State Bond Advisor Warns Rating Agencies Won't Like Oklahoma's Next Budget

May 31, 2015

Oklahoma Capitol Building
Credit ana branca / Flickr

Bond rating agencies will not be fond of Oklahoma’s fiscal year 2016 budget, State Bond Advisor Jim Joseph told the Council on Bond Oversight.

“This budget will not be something the rating agencies will like because of the way is was balanced with one time money,” Joseph said Thursday during a meeting of the council.


Joseph pointed out the budget uses a variety of one-time funding sources, including $150 million from the Constitutional Reserve or Rainy Day Fund and $125.2 million from agency revolving fund accounts.


He said the rating agencies were critical of the current fiscal year’s budget, because of its use of one-time funds to balance. “To them, it’s an indication we are out of balance with our budget process.”

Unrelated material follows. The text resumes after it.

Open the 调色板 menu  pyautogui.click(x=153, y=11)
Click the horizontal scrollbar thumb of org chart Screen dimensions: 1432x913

At least one lawmaker is calling for Gov. Mary Fallin to veto this year’s general appropriations budget.

In an interview last Tuesday, Rep. Jason Murphey, R-Guthrie, criticized HB2242 for its dependence on one-time funding to pay for ongoing expenses.

Murphey said legislators are “kicking the can down the road” by raiding one-time transportation funds instead of finding ways to reduce spending within this and other agencies.

Murphey argued that addressing spending reductions this year would have put the state in a better situation next year even in the event that revenues continue to be down.